Some
asking why Cabot mayor is not city's highest-paid official
After
the city council on Monday passed a record budget, aldermen wondered
out loud why Mayor Stumbaugh is making $6,000 less than his public works
director.
BYJOAN MCCOY
Leader staff writer
___The Cabot City Council,
on Monday night, unanimously passed a $10.9 million budget for 2005,
about $500,000 more than the 2004 budget. The budget in-cludes $4,000
raises for the mayor and city clerk and a $5,000 raise for the city
attorney.
___ Those raises are in addition to the
5 percent raises all city employees received this year.
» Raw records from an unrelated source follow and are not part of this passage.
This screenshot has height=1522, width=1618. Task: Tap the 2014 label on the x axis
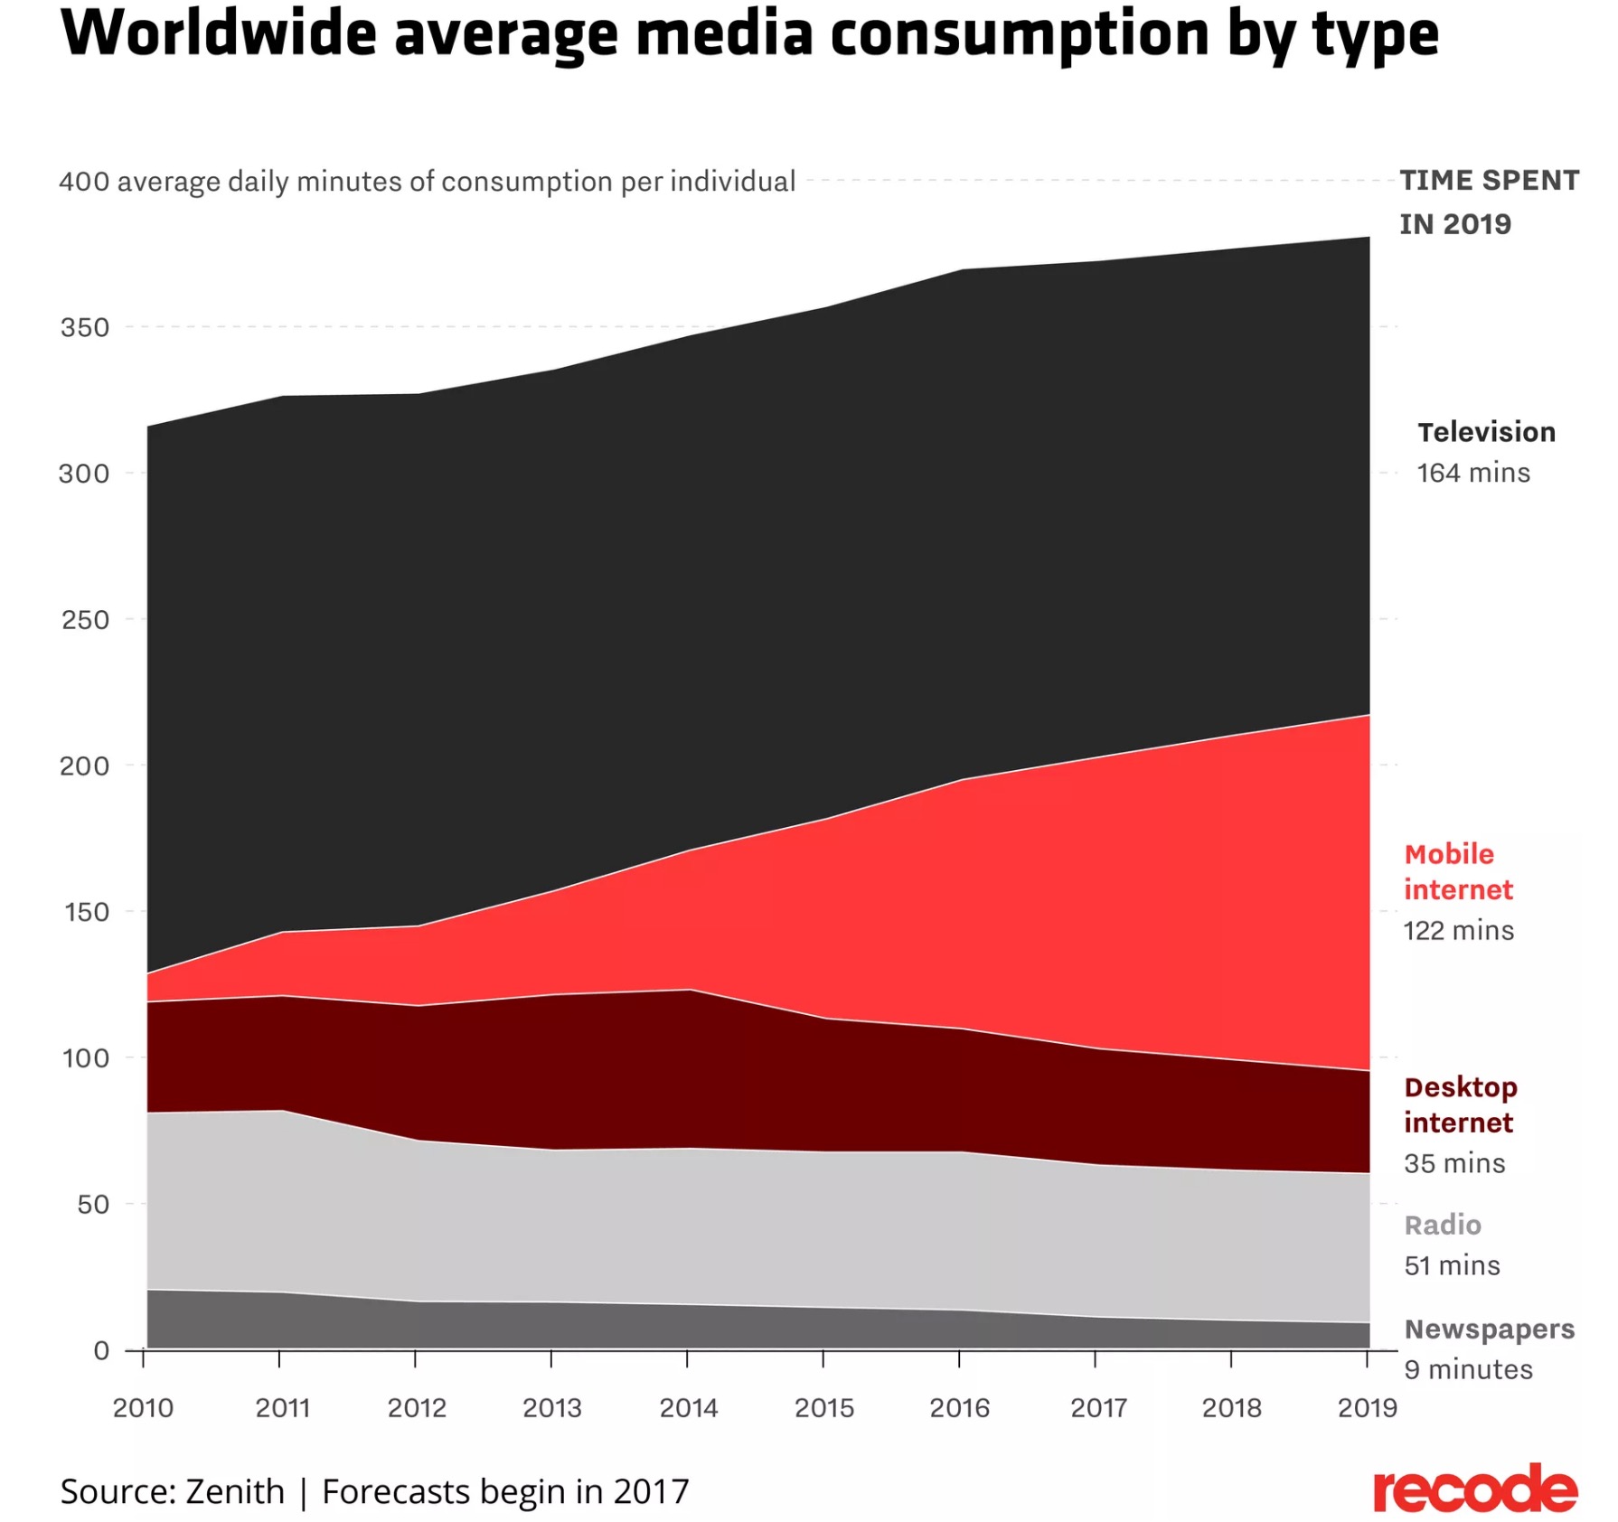[x=688, y=1407]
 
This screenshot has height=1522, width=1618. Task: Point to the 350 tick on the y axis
[x=85, y=327]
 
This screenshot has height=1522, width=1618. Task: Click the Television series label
[x=1486, y=432]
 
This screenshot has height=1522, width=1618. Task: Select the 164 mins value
[x=1472, y=473]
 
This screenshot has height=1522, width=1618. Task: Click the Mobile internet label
[x=1457, y=871]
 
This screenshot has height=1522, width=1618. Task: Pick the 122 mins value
[x=1458, y=930]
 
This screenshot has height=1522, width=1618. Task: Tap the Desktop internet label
[x=1460, y=1104]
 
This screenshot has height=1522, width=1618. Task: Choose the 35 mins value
[x=1454, y=1163]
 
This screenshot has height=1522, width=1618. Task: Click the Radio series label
[x=1443, y=1225]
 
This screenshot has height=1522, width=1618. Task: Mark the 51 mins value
[x=1452, y=1265]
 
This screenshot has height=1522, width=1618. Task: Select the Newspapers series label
[x=1489, y=1329]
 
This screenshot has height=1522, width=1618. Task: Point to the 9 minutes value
[x=1468, y=1369]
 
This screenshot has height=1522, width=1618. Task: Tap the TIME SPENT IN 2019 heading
[x=1489, y=202]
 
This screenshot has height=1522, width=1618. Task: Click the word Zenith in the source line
[x=235, y=1491]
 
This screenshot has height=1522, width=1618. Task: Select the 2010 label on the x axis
[x=143, y=1407]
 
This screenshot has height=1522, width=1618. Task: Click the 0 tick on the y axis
[x=101, y=1350]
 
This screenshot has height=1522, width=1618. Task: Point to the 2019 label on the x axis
[x=1367, y=1407]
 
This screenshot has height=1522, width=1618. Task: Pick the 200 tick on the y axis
[x=84, y=766]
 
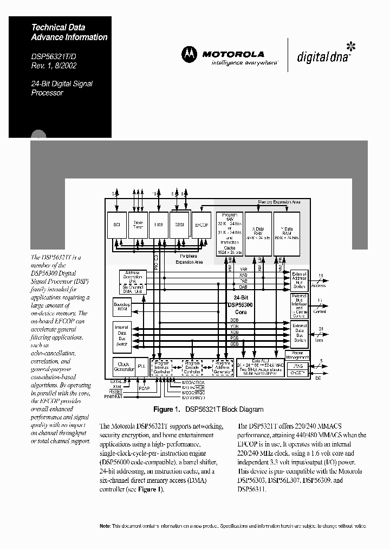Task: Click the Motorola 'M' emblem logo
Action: tap(190, 54)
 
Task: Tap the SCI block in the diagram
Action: tap(116, 224)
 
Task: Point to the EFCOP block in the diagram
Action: tap(201, 224)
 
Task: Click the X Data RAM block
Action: tap(258, 233)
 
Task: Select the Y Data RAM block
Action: tap(287, 233)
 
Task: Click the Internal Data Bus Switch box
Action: tap(122, 335)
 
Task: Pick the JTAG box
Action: tap(300, 366)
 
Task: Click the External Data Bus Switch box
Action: tap(300, 333)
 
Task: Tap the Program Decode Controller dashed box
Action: tap(192, 367)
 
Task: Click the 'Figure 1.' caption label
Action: tap(166, 410)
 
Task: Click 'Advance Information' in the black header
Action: tap(69, 37)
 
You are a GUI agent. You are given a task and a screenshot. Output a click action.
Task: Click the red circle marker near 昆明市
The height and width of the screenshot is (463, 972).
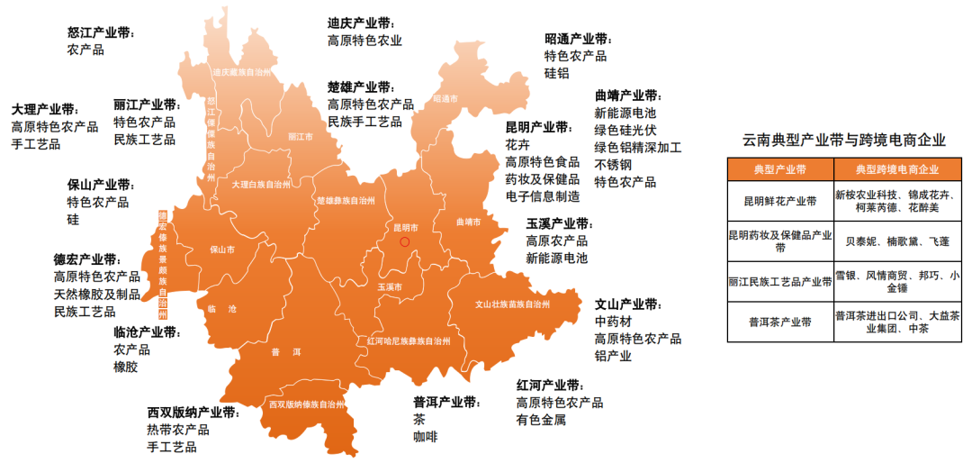pos(404,241)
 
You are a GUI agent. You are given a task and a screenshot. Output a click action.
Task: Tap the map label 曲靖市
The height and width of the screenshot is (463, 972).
pos(468,222)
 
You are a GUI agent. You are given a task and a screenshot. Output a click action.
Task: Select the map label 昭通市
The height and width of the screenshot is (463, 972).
pos(446,98)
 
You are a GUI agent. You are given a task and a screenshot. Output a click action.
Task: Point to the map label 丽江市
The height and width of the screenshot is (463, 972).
pos(301,137)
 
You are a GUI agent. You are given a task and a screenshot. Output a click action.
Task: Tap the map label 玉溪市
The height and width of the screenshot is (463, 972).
pos(389,286)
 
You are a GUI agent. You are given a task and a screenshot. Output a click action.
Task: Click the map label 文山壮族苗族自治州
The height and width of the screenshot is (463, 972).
pos(512,304)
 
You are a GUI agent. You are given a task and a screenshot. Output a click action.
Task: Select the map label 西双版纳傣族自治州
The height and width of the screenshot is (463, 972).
pos(306,404)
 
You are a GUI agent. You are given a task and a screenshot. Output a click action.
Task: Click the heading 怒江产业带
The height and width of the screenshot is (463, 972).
pos(101,32)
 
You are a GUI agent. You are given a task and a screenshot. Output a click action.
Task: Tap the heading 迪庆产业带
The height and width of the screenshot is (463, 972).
pos(361,23)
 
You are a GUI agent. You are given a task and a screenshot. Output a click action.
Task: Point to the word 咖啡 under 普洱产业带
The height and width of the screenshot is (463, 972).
pos(425,437)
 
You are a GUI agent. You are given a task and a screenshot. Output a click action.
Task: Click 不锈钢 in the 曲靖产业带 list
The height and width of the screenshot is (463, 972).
pos(613,165)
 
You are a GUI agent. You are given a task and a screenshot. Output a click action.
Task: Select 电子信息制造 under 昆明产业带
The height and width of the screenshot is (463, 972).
pos(542,196)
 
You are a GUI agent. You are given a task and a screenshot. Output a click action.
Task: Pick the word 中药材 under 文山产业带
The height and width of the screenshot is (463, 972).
pos(613,322)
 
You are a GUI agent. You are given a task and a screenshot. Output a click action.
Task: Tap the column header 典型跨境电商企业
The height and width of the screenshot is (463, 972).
pos(896,169)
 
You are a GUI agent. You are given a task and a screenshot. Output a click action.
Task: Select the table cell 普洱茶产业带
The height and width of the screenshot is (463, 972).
pos(780,322)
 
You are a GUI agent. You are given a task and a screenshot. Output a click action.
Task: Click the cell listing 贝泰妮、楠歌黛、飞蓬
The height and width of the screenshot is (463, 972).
pos(897,241)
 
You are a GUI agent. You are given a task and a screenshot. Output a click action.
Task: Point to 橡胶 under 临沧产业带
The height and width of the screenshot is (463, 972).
pos(125,367)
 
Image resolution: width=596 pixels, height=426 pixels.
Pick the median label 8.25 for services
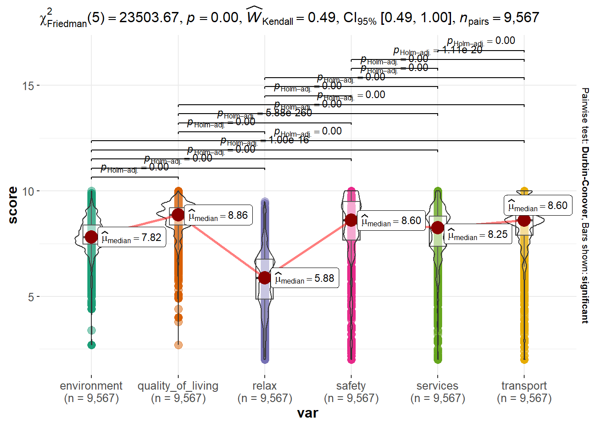[x=479, y=234]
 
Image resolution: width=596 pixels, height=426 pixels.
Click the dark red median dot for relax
[x=265, y=278]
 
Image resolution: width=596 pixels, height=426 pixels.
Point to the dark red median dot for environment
[x=91, y=237]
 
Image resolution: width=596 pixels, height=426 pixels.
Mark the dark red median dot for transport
[x=524, y=220]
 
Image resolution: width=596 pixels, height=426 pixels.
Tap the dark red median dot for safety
[x=351, y=220]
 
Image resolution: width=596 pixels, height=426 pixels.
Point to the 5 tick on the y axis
[x=31, y=297]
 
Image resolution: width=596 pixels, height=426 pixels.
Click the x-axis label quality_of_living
[x=178, y=386]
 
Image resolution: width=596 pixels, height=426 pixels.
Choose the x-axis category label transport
[x=524, y=386]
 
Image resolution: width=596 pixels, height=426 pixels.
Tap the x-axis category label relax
[x=265, y=386]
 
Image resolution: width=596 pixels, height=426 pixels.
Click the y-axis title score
[x=13, y=205]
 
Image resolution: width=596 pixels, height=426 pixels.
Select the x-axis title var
[x=308, y=414]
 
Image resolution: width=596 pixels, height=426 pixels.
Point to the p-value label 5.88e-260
[x=289, y=113]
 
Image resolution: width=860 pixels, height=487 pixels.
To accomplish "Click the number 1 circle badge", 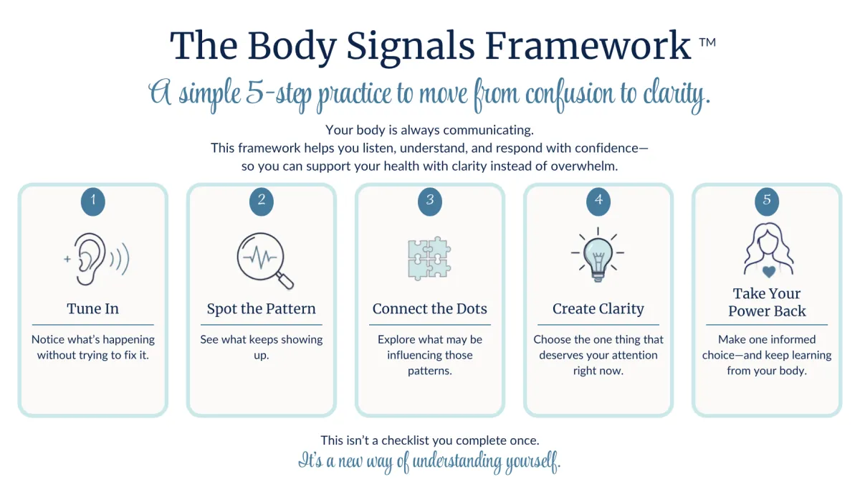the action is pyautogui.click(x=93, y=202).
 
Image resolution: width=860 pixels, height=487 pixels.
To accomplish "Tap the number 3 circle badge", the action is pyautogui.click(x=430, y=202).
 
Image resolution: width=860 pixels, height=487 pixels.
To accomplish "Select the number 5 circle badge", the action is pyautogui.click(x=767, y=202).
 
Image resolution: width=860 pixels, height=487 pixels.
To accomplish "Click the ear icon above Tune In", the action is pyautogui.click(x=90, y=259).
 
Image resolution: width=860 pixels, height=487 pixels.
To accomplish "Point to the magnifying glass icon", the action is pyautogui.click(x=265, y=260).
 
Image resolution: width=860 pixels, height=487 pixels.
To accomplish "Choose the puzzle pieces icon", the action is pyautogui.click(x=429, y=258).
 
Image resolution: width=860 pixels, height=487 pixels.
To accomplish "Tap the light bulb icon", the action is pyautogui.click(x=598, y=255).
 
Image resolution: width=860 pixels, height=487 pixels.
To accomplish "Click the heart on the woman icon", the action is pyautogui.click(x=768, y=272).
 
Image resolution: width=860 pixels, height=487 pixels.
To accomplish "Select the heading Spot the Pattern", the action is pyautogui.click(x=261, y=308).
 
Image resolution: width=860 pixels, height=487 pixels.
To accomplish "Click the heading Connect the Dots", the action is pyautogui.click(x=429, y=308).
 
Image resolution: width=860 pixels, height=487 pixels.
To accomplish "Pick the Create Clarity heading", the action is pyautogui.click(x=598, y=308).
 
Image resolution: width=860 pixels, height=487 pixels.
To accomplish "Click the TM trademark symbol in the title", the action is pyautogui.click(x=707, y=42).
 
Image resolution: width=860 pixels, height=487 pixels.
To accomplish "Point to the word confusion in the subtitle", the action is pyautogui.click(x=569, y=95).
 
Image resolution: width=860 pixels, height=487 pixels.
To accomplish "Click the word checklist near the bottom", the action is pyautogui.click(x=419, y=440).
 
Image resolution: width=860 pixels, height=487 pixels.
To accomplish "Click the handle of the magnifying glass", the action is pyautogui.click(x=285, y=280).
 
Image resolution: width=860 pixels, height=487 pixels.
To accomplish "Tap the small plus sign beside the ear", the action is pyautogui.click(x=67, y=259).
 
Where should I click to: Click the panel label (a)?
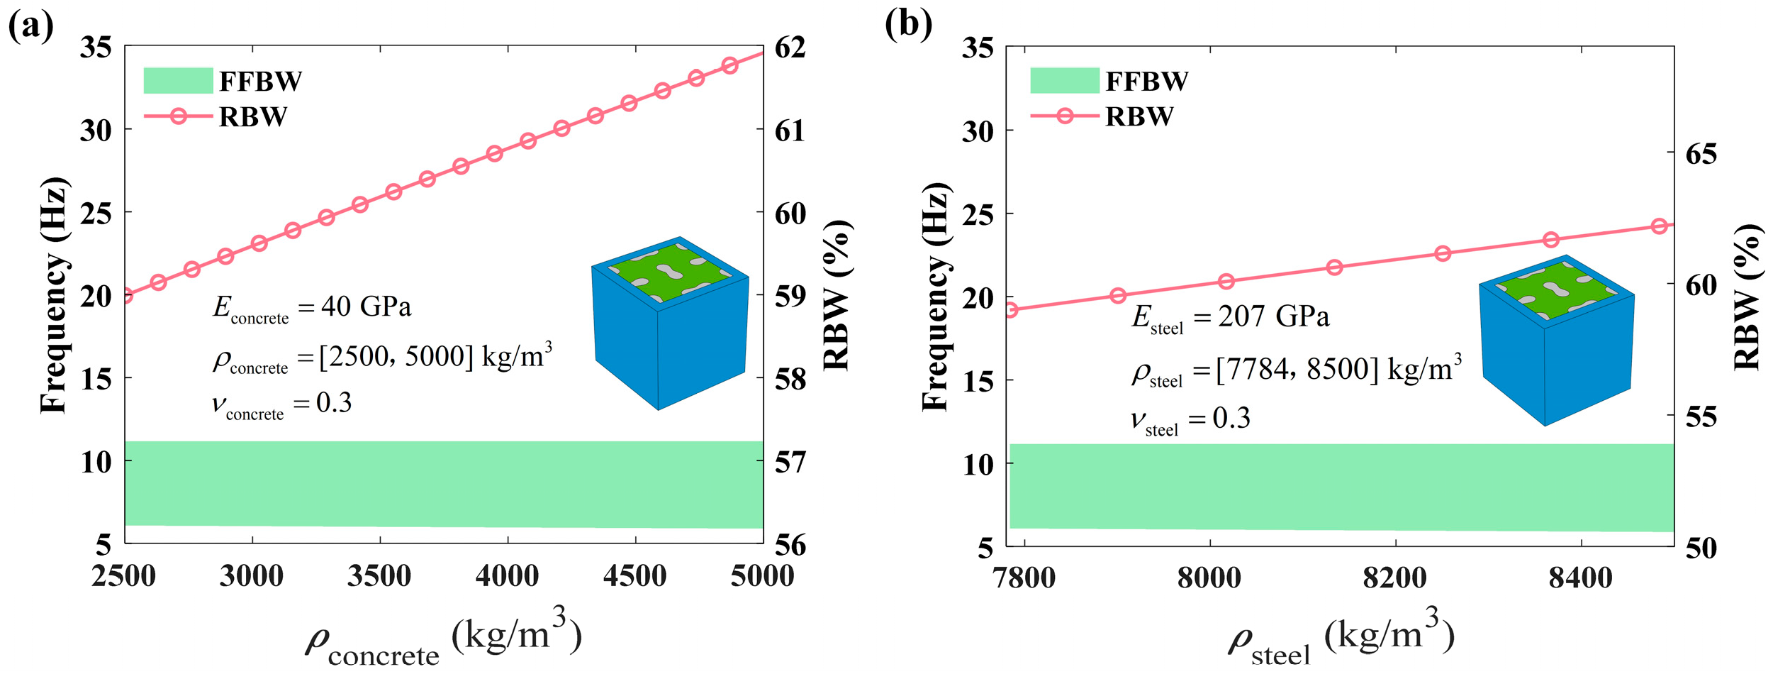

___ Aldermen Eddie Cook and Tom Armstrong,
who served on the budget committee, said in December that it was unseemly
for the mayor to make less than some of the employees he oversees.
___ But even after his hefty pay raise,
Mayor Stubby Stumbaugh still will be paid less than the public works
director, who is paid $60,377 and the city engineer who is paid $54,366.
___ Under the new budget the mayor, city
clerk and city attorney will be paid respectively $53,238, $44,462 and
$60,427. The budget also includes pay raises of $100 a month for the
city's eight council members, bringing their yearly salaries to $5,505.
___ Alderman David Polantz asked for the
increase during the December budget meeting, saying it was getting hard
to find anyone to run for city council and the extra pay might be an
incentive.
___ The budget also includes the salaries
for three new police officers and three new firefighters.
___ As it was presented to council members
Monday night, the budget contained more than $1.5 million in expenses
in the wastewater and street departments that was not funded. Polantz
asked that the proposed expenditures be included in the budget as the
beginning of a five-year plan for city expenditures.
___ Alderman Armstrong said the column
of figures was confusing and requested that they be taken out. The request
became an amendment that was added to the budget before it was passed.
In other business, the council approved rezoning the site of the Honey
Pot Daycare at 2120 W. Main from R-1 to C-2.
___ Polantz questioned the wisdom of the
rezoning on the side of the street with no other commercial property.
___ The daycare operated in residential
under a special use permit. "The only thing I worry about is when the
commercial jumps the street, the whole thing can go," he said.
___ The vote was not a roll call vote and
Polantz did not speak as it was taken. The council unanimously approved
rezoning property located at 710 N. Second from R-1 to C-2. Once occupied
by Cabot Small Engine, the property will become a bakery shop.
___ The council did not vote on asking
for requests for qualifications for professional engineering services
to identify and correct infiltration and inflow problems with sewer
lines in the city.
___ Instead, the council agreed that the
new public utilities commission should advertise for an engineer.